Trecho da página =
+++++
Se não coloco (ou deixo de colocar) em causa a veracidade do acontecimento (repetido três dias depois), já todo o aproveitamento político, claro, óbvio e criticável merece a total reprovação, seja pela continuada propaganda populista, racista e mentirosa pela voz de responsáveis máximos do partido, seja pelo aproveitamento mediático da imagem do próprio André Ventura e a repetida incoerência e falta de honestidade política.
Esta mistura explosiva, entre crença (ou, neste caso, beatices bizarras e ridículas) e política, diz muito mais da falta de valor (e de valores) político, do que propriamente do legítimo direito à crença, que não deixa de ser uma manifestação pessoal, individual e, no caso da fé em causa, com o recato que a mesma determina.
+++++
Dados de origem =
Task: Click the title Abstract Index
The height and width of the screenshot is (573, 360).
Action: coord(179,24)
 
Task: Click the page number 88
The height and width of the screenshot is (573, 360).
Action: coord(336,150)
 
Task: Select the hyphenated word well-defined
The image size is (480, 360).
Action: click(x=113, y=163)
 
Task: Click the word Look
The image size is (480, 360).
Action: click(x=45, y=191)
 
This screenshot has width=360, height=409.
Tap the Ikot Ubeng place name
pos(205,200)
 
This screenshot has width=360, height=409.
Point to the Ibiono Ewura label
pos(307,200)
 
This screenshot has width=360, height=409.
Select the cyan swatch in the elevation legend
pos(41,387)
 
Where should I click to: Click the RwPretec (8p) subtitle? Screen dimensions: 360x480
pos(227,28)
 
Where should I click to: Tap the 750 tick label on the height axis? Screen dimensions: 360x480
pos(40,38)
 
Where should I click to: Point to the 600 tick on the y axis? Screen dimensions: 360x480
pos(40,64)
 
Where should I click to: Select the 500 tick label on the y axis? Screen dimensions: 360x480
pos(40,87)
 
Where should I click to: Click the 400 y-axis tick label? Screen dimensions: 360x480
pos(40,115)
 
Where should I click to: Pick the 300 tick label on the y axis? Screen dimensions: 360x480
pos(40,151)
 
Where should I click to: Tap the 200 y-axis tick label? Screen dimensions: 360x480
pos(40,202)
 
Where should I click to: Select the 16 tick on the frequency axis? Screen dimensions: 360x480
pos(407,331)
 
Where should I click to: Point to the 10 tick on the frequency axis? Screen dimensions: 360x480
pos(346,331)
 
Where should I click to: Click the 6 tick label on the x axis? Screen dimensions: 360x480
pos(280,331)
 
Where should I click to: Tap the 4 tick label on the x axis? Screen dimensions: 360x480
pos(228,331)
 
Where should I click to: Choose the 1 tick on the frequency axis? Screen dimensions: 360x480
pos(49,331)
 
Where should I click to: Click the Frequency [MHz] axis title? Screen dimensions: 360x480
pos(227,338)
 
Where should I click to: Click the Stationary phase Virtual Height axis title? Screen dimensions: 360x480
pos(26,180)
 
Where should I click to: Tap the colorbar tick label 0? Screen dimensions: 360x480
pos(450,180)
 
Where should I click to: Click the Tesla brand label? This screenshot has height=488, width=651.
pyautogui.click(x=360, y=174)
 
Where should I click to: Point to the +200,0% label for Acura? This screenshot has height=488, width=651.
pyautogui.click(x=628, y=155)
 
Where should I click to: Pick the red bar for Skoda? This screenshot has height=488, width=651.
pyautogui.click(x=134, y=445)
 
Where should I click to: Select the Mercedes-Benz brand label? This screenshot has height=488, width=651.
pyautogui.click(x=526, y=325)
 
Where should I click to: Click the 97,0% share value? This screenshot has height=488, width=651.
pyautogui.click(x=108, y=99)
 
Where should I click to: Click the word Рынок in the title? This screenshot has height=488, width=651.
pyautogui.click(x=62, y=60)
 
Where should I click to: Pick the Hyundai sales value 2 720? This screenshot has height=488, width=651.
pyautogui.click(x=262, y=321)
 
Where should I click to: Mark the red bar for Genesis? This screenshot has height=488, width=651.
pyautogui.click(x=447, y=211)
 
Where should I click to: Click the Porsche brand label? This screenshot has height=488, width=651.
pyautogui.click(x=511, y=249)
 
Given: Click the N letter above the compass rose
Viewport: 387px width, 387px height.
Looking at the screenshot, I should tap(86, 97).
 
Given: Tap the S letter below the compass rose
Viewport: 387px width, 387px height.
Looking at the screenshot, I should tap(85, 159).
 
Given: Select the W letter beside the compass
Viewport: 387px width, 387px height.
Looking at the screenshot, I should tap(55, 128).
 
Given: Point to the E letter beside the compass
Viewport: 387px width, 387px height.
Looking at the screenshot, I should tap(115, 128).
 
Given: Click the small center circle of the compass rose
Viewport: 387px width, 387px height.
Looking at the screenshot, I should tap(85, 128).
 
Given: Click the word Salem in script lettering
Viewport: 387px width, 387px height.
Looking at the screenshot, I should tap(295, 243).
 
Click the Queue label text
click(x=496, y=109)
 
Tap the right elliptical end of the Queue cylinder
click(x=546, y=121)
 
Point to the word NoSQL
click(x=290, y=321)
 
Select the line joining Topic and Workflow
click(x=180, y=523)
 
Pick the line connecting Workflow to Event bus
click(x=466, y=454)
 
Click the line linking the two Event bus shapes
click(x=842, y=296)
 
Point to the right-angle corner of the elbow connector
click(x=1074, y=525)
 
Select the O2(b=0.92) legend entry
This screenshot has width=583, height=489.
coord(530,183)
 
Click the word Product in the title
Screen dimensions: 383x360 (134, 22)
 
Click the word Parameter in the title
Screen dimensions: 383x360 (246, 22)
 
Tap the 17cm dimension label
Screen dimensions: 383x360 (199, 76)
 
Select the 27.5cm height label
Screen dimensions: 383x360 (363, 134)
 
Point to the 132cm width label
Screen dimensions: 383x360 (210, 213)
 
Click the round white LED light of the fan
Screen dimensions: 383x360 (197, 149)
+++++
O que fazer =
a – Cite do trecho da página a passagem de "Se não coloco" a "de honestidade política.".
b – Segundo o trecho da página, quantos dias depois se repetiu o acontecimento?

Respostas esperadas =
a –
Se não coloco (ou deixo de colocar) em causa a veracidade do acontecimento (repetido três dias depois), já todo o aproveitamento político, claro, óbvio e criticável merece a total reprovação, seja pela continuada propaganda populista, racista e mentirosa pela voz de responsáveis máximos do partido, seja pelo aproveitamento mediático da imagem do próprio André Ventura e a repetida incoerência e falta de honestidade política.

b – Três dias depois.